The expected answer is the set of lines in the data below between the line holding "383x470 pixels." and the line holding "Task: Click the 562,507 impressions total", inclusive, written out exactly.

......

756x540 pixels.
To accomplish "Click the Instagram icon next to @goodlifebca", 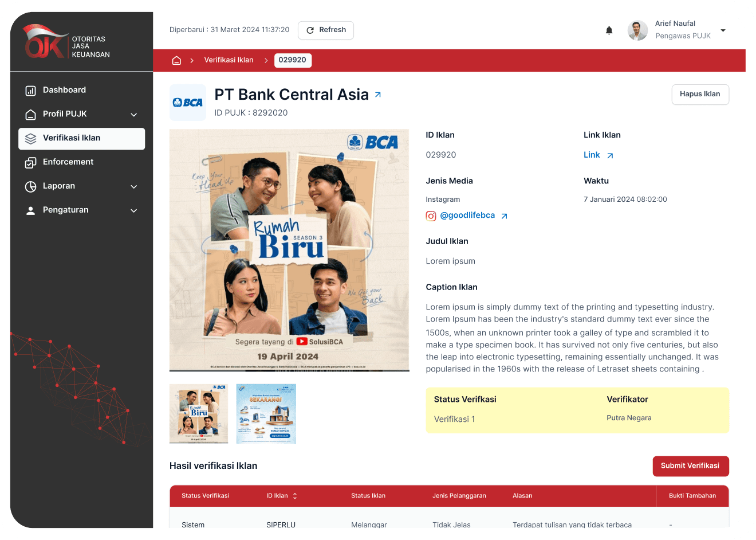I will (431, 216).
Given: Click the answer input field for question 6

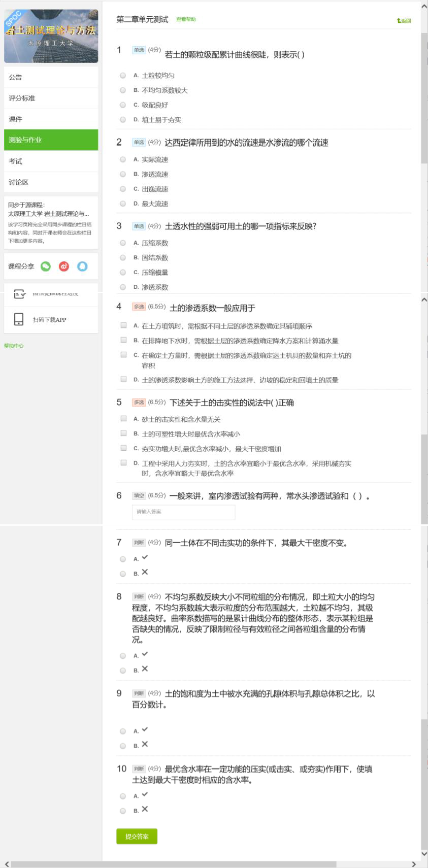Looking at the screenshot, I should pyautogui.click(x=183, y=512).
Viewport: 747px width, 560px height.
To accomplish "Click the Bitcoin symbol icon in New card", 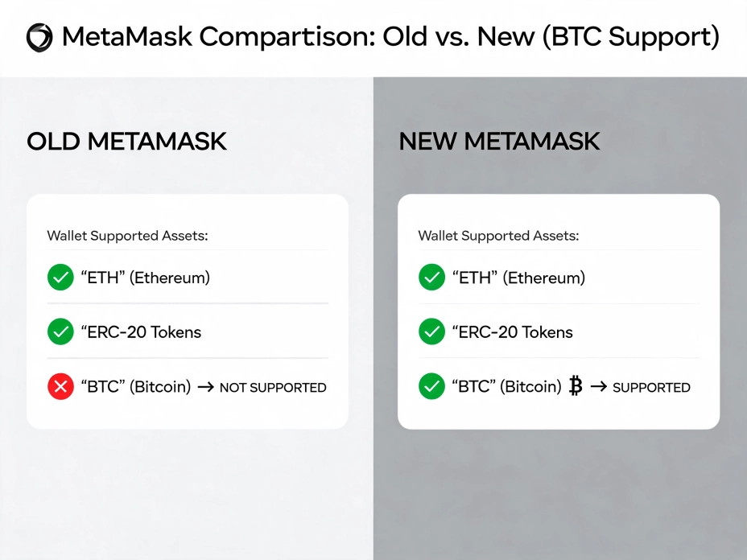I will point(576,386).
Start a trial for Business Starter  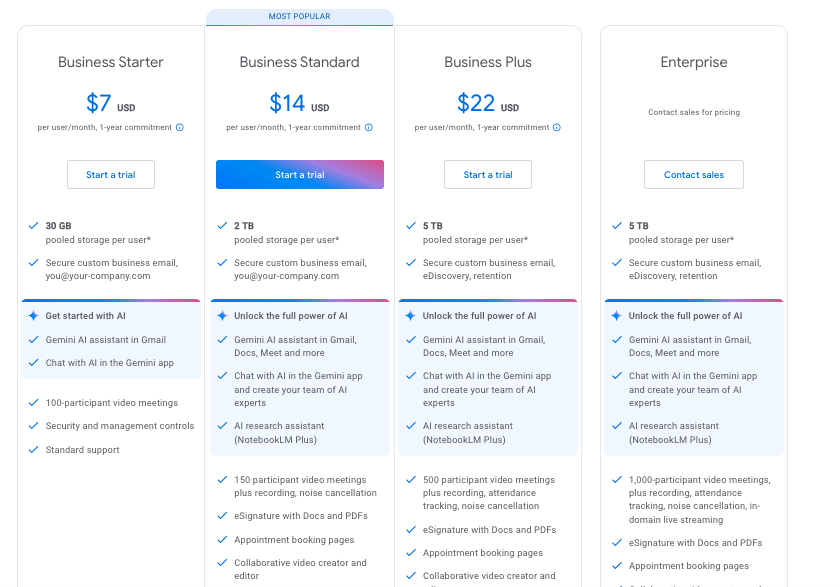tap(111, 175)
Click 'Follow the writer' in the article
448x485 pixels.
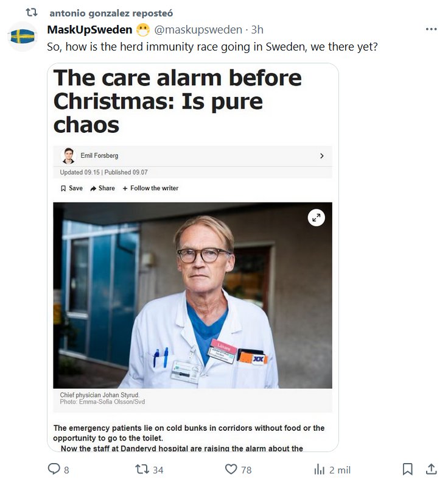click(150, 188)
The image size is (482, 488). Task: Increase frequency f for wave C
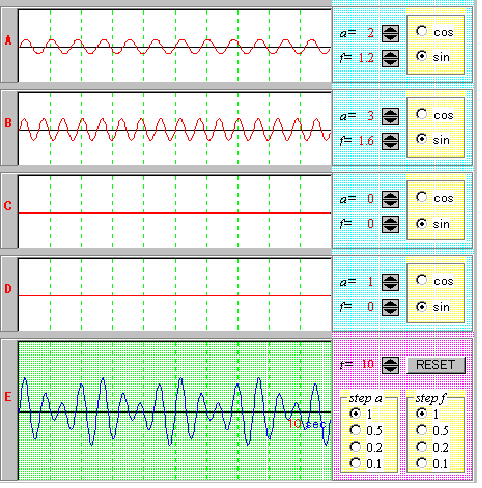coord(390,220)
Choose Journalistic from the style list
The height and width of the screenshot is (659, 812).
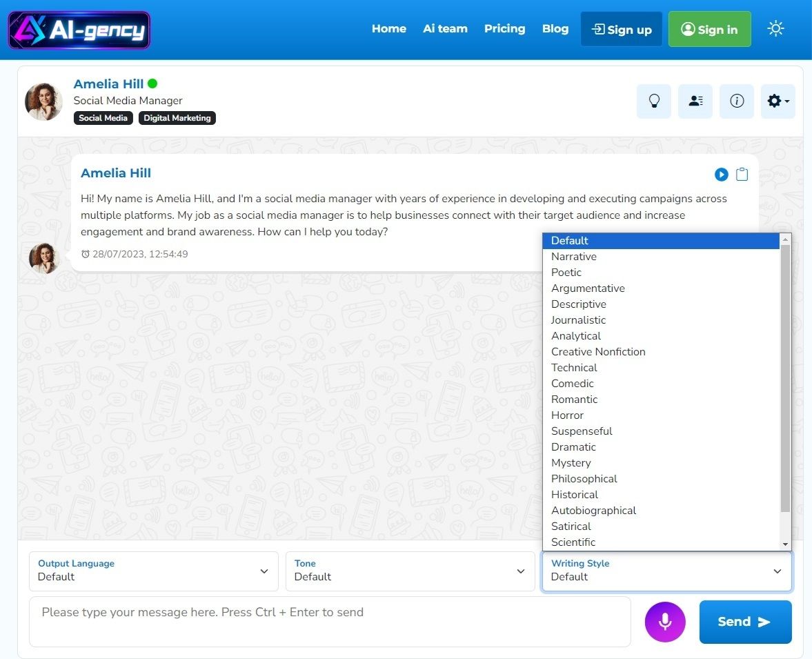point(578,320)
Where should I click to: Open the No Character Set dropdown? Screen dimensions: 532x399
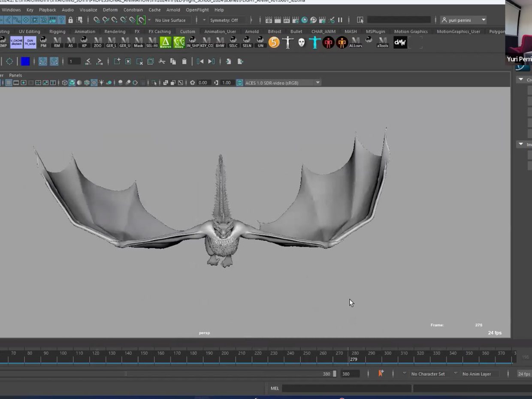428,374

......

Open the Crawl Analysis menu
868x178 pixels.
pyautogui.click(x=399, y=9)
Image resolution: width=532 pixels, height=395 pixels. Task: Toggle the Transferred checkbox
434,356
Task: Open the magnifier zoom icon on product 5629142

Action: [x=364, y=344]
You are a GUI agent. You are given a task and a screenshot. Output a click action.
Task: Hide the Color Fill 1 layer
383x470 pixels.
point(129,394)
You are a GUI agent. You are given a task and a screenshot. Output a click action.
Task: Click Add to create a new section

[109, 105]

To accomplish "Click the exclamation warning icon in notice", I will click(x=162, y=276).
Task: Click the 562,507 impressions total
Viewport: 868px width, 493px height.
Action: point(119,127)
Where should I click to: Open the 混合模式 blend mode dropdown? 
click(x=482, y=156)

......

### RESULT FOR THIS TASK
383x470 pixels.
point(129,394)
You are a GUI agent. You are given a task and a screenshot. Output a click action.
Task: Click Add to create a new section

[109, 105]

To accomplish "Click the exclamation warning icon in notice", I will click(x=162, y=276).
Task: Click the 562,507 impressions total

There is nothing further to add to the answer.